Records contained in a dataset
______________________________

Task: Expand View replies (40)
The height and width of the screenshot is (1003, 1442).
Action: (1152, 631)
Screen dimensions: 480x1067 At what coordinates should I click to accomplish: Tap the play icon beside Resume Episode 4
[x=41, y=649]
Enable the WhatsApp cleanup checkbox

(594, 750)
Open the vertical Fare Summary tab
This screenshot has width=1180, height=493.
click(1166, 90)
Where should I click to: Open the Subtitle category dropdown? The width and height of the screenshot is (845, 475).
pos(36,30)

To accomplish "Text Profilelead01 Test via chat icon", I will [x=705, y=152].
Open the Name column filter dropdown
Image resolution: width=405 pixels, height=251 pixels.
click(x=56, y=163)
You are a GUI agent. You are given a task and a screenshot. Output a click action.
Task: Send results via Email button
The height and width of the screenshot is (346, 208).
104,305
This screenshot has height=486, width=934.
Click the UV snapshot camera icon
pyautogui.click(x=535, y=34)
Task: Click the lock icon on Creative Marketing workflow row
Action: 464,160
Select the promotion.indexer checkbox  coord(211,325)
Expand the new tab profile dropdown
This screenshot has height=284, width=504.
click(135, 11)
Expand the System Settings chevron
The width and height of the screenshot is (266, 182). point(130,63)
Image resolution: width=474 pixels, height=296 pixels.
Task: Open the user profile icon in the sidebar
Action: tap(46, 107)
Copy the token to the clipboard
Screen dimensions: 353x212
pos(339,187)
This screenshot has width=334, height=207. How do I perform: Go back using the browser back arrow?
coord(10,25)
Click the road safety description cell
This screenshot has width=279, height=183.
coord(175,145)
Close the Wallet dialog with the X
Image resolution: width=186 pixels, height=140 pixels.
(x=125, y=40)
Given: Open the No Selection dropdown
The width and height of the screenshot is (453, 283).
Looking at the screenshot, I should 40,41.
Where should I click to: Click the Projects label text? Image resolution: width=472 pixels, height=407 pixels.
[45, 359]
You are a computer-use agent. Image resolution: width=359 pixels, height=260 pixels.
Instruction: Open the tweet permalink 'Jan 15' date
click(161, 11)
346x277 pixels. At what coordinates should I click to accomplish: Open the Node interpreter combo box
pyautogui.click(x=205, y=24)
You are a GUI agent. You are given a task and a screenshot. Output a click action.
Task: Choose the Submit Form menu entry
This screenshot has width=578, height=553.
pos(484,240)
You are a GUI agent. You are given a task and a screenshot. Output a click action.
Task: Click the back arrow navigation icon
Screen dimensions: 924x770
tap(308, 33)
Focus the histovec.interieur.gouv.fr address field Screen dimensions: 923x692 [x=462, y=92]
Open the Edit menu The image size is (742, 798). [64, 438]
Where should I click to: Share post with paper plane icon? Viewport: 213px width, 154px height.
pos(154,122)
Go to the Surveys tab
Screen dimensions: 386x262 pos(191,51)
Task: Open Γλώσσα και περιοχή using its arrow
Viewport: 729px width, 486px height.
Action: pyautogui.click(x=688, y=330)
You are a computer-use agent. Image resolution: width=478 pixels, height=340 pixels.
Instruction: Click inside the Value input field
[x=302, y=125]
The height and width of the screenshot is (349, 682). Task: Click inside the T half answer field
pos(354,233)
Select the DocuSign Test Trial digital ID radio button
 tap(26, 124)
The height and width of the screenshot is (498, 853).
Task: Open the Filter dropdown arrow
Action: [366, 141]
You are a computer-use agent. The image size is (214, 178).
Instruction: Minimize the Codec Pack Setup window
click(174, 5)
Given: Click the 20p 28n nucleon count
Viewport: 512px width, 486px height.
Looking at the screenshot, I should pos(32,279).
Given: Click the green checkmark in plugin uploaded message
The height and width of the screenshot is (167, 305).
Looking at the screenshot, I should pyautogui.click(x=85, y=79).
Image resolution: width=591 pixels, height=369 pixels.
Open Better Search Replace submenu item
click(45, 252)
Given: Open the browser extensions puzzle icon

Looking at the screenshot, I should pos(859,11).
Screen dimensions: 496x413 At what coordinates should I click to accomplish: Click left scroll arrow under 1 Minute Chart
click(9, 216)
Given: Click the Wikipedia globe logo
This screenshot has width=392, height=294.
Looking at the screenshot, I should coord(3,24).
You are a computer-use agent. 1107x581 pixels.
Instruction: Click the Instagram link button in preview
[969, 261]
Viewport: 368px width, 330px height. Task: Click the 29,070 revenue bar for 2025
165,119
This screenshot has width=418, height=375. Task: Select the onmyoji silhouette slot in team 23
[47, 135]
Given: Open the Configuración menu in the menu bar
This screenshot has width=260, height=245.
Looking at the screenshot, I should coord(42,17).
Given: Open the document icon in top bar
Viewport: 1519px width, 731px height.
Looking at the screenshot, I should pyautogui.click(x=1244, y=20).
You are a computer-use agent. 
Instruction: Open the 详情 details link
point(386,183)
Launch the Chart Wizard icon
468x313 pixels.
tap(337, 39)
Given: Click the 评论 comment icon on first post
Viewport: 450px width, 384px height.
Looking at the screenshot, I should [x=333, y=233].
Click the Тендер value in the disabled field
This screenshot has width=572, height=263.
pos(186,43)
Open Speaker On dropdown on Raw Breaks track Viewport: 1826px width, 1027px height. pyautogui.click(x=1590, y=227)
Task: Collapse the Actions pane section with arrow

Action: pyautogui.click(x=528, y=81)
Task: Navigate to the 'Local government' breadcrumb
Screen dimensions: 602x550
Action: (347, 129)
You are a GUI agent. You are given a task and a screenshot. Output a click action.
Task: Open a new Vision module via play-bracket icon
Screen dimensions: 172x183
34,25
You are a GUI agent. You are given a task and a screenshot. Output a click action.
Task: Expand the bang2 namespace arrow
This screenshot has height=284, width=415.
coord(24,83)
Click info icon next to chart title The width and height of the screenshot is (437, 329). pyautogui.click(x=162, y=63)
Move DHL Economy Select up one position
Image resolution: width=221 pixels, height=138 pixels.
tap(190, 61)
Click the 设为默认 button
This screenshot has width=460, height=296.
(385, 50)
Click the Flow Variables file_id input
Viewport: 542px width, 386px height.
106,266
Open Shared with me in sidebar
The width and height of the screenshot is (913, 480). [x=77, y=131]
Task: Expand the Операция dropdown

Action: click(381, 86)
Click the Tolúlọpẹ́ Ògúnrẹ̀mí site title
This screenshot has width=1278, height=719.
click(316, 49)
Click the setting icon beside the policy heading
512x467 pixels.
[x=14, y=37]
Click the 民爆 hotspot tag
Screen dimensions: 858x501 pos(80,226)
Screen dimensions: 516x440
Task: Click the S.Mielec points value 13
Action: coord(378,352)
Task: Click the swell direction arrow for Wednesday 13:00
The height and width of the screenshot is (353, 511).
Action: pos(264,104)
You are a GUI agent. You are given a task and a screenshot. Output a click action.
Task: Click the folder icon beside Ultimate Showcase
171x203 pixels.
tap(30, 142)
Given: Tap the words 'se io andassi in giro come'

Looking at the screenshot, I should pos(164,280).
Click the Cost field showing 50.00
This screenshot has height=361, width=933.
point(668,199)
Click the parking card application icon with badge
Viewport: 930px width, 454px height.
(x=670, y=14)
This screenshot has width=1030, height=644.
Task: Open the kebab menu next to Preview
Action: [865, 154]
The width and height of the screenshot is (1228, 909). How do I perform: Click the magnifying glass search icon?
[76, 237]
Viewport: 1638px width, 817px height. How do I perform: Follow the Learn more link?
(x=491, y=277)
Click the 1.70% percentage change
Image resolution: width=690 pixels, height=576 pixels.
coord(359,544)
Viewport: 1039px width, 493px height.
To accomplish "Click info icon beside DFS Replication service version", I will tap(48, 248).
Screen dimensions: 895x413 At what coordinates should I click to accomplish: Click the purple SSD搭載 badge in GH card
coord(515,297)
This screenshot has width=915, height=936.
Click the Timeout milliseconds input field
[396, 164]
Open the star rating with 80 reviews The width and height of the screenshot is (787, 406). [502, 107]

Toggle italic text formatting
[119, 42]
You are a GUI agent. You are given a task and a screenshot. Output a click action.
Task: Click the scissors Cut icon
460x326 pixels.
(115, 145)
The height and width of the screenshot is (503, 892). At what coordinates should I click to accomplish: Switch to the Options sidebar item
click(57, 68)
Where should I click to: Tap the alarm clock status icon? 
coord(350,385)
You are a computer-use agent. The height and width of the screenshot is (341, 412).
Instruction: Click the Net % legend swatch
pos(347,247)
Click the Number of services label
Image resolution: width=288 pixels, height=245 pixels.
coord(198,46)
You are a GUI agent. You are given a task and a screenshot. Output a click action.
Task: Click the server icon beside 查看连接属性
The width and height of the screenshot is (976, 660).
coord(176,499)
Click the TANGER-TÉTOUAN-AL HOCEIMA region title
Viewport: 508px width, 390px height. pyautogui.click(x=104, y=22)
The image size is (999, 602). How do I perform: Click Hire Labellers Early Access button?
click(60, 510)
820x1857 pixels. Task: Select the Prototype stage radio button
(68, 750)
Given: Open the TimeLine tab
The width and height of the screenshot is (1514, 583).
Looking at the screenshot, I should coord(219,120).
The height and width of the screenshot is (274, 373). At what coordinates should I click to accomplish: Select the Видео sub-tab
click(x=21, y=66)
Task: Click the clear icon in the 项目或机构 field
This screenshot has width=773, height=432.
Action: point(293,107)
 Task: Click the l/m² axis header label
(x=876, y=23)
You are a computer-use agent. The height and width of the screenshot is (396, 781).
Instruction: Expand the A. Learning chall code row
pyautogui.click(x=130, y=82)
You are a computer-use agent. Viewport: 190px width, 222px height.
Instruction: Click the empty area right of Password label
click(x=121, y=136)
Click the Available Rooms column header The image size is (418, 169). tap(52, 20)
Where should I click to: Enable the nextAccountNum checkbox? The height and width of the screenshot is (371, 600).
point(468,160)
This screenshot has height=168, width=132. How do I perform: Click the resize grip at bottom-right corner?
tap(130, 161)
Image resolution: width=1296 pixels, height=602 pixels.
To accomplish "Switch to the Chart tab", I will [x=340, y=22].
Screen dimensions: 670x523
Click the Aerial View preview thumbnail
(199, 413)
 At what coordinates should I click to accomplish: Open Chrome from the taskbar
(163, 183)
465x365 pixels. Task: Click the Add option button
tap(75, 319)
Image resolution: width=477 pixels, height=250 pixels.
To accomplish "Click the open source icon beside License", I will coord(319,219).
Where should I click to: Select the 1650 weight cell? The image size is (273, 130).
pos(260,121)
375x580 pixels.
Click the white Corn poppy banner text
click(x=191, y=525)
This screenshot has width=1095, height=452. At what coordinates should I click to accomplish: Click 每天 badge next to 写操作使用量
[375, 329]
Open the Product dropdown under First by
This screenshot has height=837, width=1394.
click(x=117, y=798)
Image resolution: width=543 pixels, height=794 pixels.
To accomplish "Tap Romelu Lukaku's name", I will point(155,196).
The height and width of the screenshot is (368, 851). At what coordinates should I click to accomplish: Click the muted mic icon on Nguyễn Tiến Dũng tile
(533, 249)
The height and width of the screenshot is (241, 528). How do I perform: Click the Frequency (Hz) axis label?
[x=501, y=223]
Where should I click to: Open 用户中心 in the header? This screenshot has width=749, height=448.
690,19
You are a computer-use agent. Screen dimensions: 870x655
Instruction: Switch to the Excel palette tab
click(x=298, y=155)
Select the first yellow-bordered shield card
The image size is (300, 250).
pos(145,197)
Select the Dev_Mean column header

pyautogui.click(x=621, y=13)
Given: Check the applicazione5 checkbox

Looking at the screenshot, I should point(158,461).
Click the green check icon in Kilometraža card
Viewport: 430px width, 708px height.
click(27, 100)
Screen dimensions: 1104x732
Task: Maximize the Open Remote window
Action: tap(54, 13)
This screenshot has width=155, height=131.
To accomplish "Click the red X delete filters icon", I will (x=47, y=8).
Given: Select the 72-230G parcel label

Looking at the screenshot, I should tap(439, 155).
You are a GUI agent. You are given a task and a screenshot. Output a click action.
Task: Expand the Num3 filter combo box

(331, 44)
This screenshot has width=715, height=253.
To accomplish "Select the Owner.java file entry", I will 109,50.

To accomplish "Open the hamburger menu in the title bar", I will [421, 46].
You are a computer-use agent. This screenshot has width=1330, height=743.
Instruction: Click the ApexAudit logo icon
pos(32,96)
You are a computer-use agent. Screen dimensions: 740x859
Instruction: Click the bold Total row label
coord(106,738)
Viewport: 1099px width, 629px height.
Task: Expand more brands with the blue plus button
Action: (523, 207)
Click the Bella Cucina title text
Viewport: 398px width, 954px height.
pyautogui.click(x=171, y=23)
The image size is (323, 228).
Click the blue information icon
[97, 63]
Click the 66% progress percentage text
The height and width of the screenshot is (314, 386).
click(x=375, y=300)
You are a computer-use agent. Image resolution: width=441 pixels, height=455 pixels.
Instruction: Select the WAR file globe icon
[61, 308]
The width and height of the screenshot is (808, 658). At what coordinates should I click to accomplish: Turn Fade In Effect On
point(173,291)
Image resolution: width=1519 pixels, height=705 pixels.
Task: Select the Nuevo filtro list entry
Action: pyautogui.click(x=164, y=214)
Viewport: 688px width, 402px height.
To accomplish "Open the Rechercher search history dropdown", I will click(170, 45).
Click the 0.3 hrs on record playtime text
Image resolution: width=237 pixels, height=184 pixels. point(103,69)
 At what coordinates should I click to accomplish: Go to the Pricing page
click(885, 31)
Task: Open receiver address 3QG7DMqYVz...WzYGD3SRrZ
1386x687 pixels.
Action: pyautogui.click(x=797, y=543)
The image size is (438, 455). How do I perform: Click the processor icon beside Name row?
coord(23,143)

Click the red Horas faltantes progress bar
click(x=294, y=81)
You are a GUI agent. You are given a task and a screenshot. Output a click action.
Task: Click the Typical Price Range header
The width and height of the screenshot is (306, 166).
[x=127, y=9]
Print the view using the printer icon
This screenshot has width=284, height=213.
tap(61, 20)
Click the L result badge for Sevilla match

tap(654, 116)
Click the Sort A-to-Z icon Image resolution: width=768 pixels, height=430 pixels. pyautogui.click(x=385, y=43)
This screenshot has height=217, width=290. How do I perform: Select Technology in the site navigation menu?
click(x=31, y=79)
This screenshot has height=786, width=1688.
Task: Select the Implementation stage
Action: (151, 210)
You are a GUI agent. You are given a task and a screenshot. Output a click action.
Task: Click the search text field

______________________________

Look above for the line with "The image size is (300, 250)." and the line with "You are a computer-use agent. Screen dimensions: 740x859". Write out those two lines and all the lines between them, exactly, and no others.

The image size is (300, 250).
pos(145,197)
Select the Dev_Mean column header

pyautogui.click(x=621, y=13)
Given: Check the applicazione5 checkbox

Looking at the screenshot, I should point(158,461).
Click the green check icon in Kilometraža card
Viewport: 430px width, 708px height.
click(27, 100)
Screen dimensions: 1104x732
Task: Maximize the Open Remote window
Action: tap(54, 13)
This screenshot has width=155, height=131.
To accomplish "Click the red X delete filters icon", I will (x=47, y=8).
Given: Select the 72-230G parcel label

Looking at the screenshot, I should tap(439, 155).
You are a GUI agent. You are given a task and a screenshot. Output a click action.
Task: Expand the Num3 filter combo box

(331, 44)
This screenshot has width=715, height=253.
To accomplish "Select the Owner.java file entry", I will 109,50.

To accomplish "Open the hamburger menu in the title bar", I will [421, 46].
You are a computer-use agent. This screenshot has width=1330, height=743.
Instruction: Click the ApexAudit logo icon
pos(32,96)
You are a computer-use agent. Screen dimensions: 740x859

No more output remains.